I sat behind-- I'm 5'1", he's 5'10".
We've been together long enough..that competing each other in anything we do, doesn't work. I don't recall an activity where we even compete one another for fun or any...probably a sign that our different strengths are significantly noticeable and presumably complementary.Encouraging one another works though.
If I want his opinion / help related to cycling, I ask for it. But even unsolicited, he knows when to nicely drop a casual comment on the odd occasion. And just leave it alone with me to ponder over.
He knows my weakest point is my weak geo-spatial , wayfinding capabilities. ..which really isn't solely cycling-related.
Last edited by shootingstar; 07-28-2008 at 09:39 PM.
I just got a new bike--trying to stay somewhere close to DH. Our family rides easy on Saturdays--a stroll to the farmer's market and stop for coffee. Sunday is long--we pack food and designate a meeting point (my husband can get in a 30 min nap waiting for us to arrive with the food!) Tuesdays are my hill days on the road--this is an easy ride for him, but I don't think he likes me to ride on the roads alone, so he goes along. Wed he meets my brother-in-law for a MAJOR hill workout, while my sis and I meet at our usual 4 mile loop. Thurs and Fri is the group 4-mile loop, where the guys try to lap us--if we're in the mood, we kick it up and try to make it harder on them.
So I'm new...what is DH?
Hubby and I have learned to "ride" and not "train" together. It was frustrating for me to get "training" from him and frustrating for him that I didn't want his help. The deal breaker happened when he destroyed his frame out of anger (chucked the bike against a hillside) and had to buy a new one. We are doing much better now. Each of us train by ourselves; maybe one day we'll figure out some things to do together. For now, we just ride together for the fun of it.
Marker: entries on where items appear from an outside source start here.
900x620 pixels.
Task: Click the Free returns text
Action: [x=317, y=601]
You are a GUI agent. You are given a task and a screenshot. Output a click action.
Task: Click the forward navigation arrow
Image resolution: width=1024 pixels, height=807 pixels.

This is training in disguiseLogging miles together for endurance!
On a good day DH is Dear Husband.
On others, well you can decide what the D stands for.![]()
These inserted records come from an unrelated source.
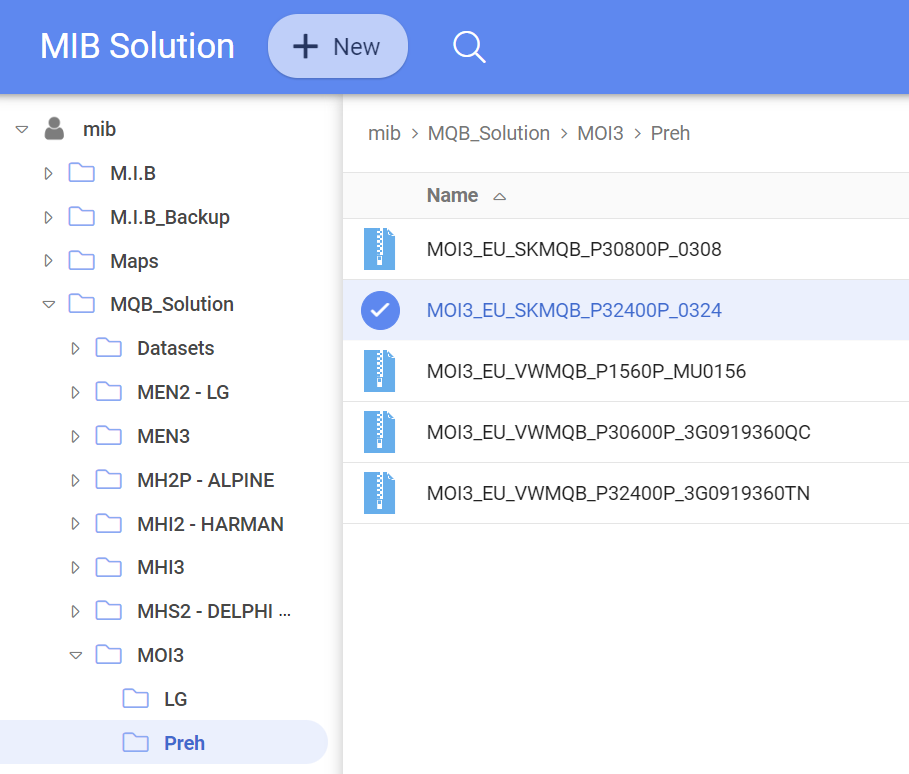Click the LG folder icon under MOI3
The width and height of the screenshot is (909, 774).
coord(136,699)
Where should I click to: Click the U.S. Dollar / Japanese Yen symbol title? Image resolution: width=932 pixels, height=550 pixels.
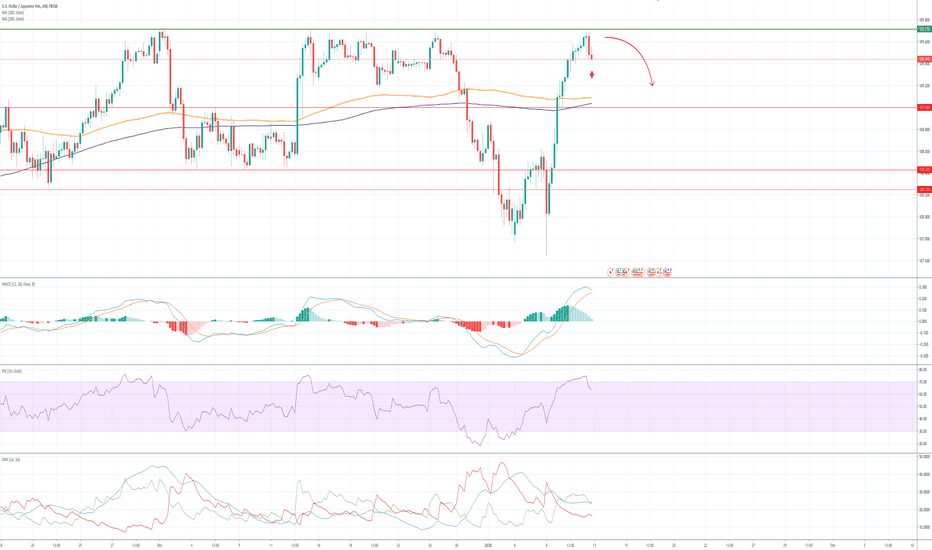[x=30, y=5]
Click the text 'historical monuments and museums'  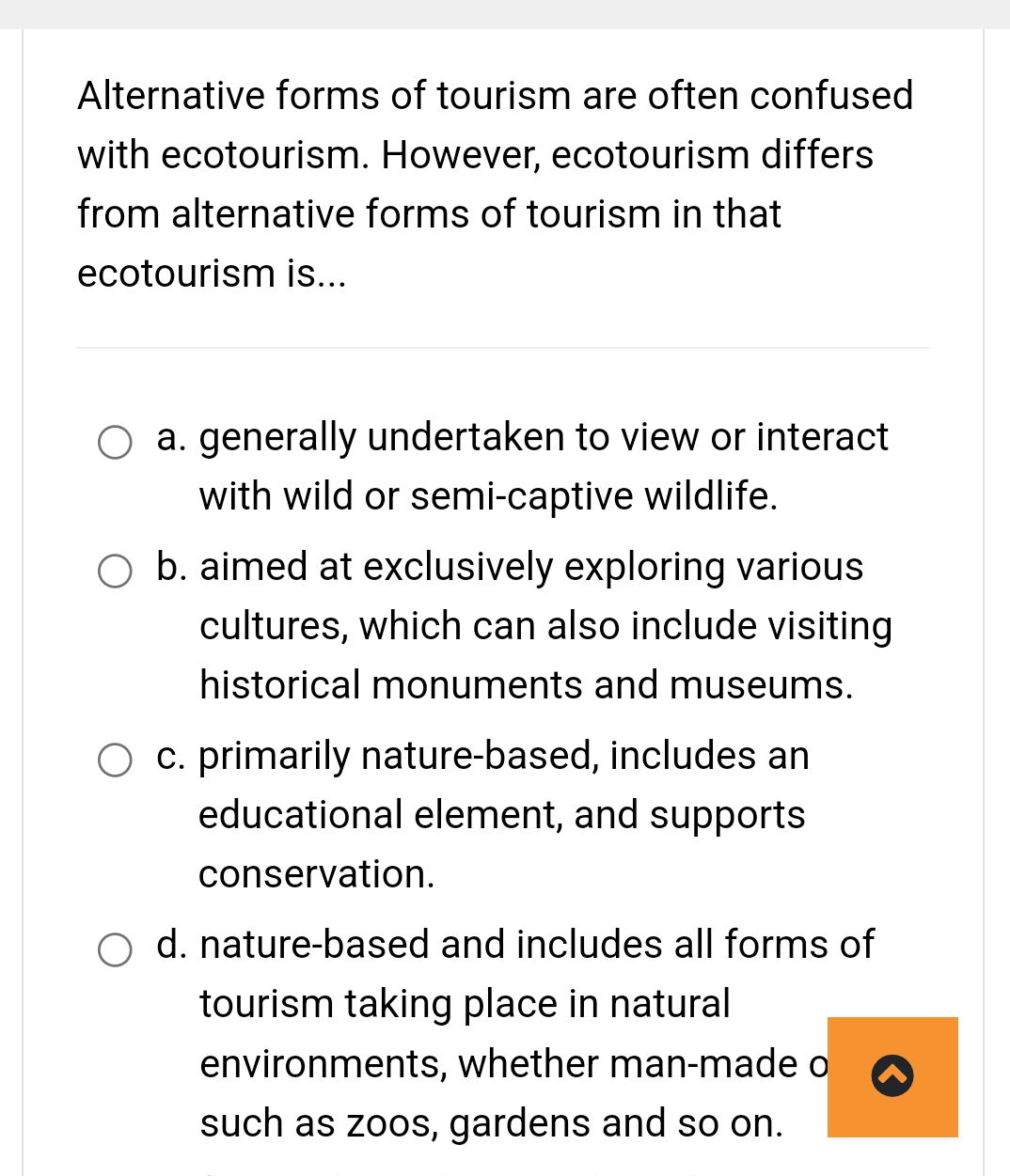click(x=526, y=685)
TANDEM, TANDEM, TANDEM!!!!!!!!!
The tandem is the best way for you to ride "with" each other and not worry about either one of you being left behind or not getting the workout they really want. You can each push as little or as hard as you want.
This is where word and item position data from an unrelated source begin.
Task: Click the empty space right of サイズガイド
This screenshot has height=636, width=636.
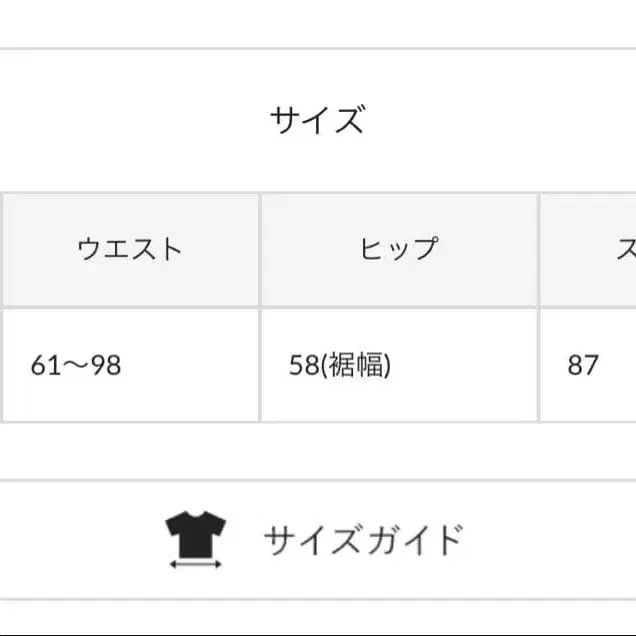Action: click(x=550, y=540)

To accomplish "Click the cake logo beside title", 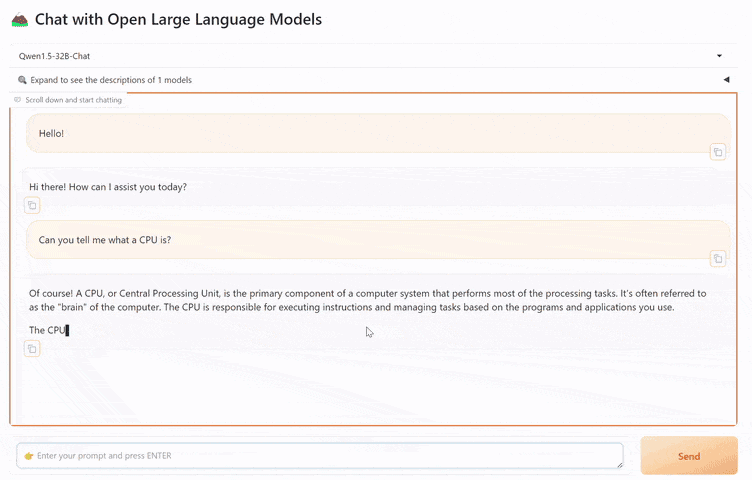I will click(x=20, y=20).
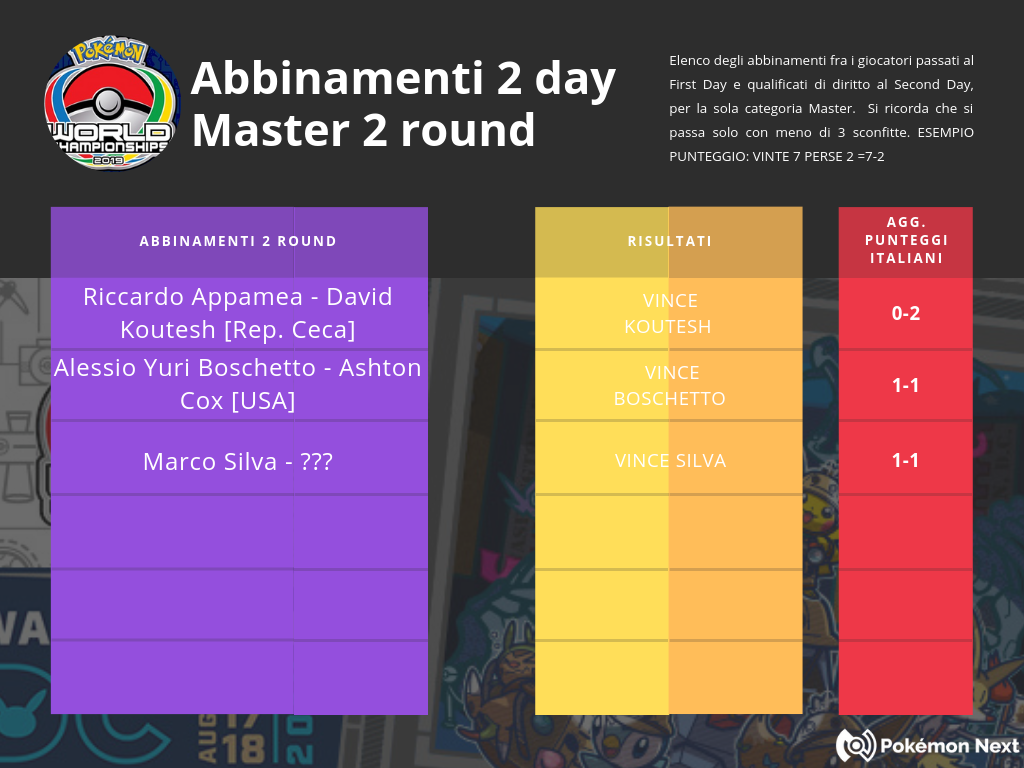Select the "ABBINAMENTI 2 ROUND" column header
Viewport: 1024px width, 768px height.
(238, 241)
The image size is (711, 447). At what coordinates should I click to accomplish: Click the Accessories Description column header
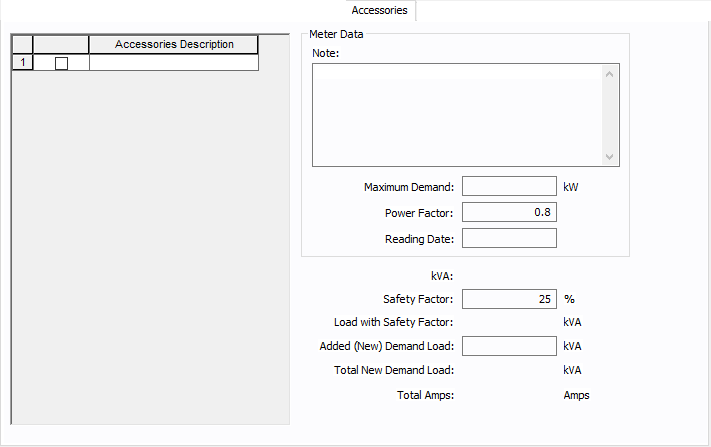pyautogui.click(x=174, y=44)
My husband and I ride both singles and a tandem. Most of the time we ride separately on our singles, but when we want to be "together", we ride the tandem. It's also a great way for me to get to hang with his faster riding buddies. We have friends who ride tandem as well, so we do rides together, all four of us, which would be completely different if we were all on our singles. The guys wouldn't be getting as much of a work out and the girls would be huffing and puffing to keep up. The guys have said over and over again that it's like a dream to be able to ride "with" their wives like that.
As for riding together on singles, my husband does ride with me from time to time. He will usually stay on his big ring and do a different sort of work out. Climb a hill slowly on his big ring, with the goal of keeping his heart rate as low as possible (while I'm dying, of course!). Sometimes he'll get ahead and then turn around and come back.
I've been training for a century with a friend lately, who is stronger than me. Sometimes she stays with me, maybe on a harder gear, and sometimes she'll just stop at some point and wait for me to catch up.
However, I often just ride alone. No worries about holding anyone back. Don't have to feel bad about myself that I'm not going faster. I like the variety of doing all three. Sometimes the tandem, sometimes on my single with someone or a group, and sometimes all by myself.